How can the administration parade the Jan. 30 election results as a great American triumph for democracy in Iraq when—as Seymour Hersh reports in this week’s New Yorker—it tried to secretly funnel large amounts of campaign cash to the flailing electoral campaign of the interim prime minister we chose, Iyad Allawi? Hersh’s account raises disturbing questions that must be answered: Did the administration (or some rogue piece of it) proceed covertly to pour money and technical help into Allawi’s campaign, despite our professions of faith in Iraq’s democratic process and congressional objections to our interfering in this way? What was the scope of electoral fraud, and what, if any, involvement did covert American operatives have in it? We need an independent congressional investigation to determine these answers. And we need the Congress and the American media to exercise more vigorous oversight if the quality of our own democracy is not to become a casualty of our effort to “build democracy in Iraq.”

There is another way we could fail in Iraq. That would be for the pro-Iranian Islamic fundamentalists (the most militant among the ruling Shiite alliance) to conquer power through political force, intimidation, and intrigue, like the Leninists of a previous era. That has begun to happen in Iraq, with the steadily rising power of SCIRI (the Supreme Council for the Islamic Revolution in Iraq—so named for a reason) and its 15,000-man militia, the Badr Organization (trained in Iran by the Revolutionary Guards).
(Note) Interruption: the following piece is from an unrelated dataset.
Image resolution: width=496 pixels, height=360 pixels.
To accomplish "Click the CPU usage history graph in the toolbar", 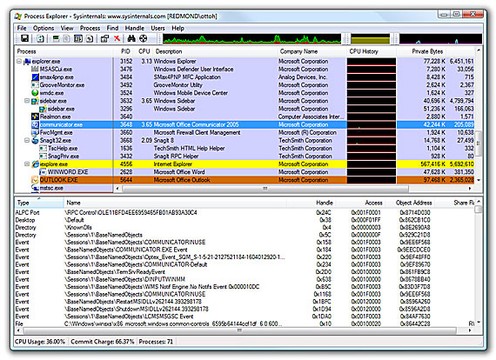I will point(252,39).
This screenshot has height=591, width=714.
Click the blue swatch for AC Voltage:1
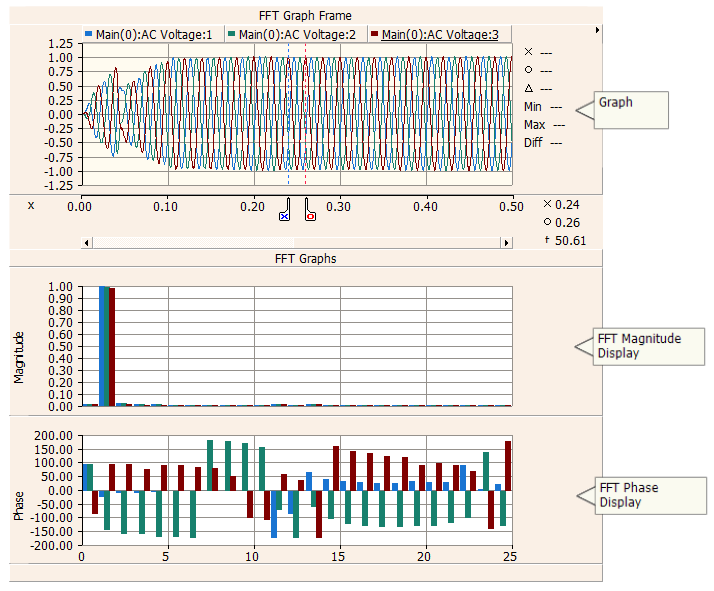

Adding to the danger is the growing mobilization of other militant Islamist militias. Perhaps that was one reason why the administration tried covertly to rescue Allawi’s campaign. It is another sign of this administration’s incompetence and duplicity that the very prospect it has most feared has been advanced by its bungling. To your list of possible disastrous political outcomes, one could add the prospect of the United States giving more than 2,000 lives, spending hundreds of billions of dollars, and hollowing out our military readiness so that pro-Iranian Shiite theocrats could seize power in Baghdad.

Yes, Dan: The jury is still out. I don’t know which way Iraq will tilt. But the American public needs and deserves a full and truthful account of what we have done, what we are doing, and what our strategy is for “success.”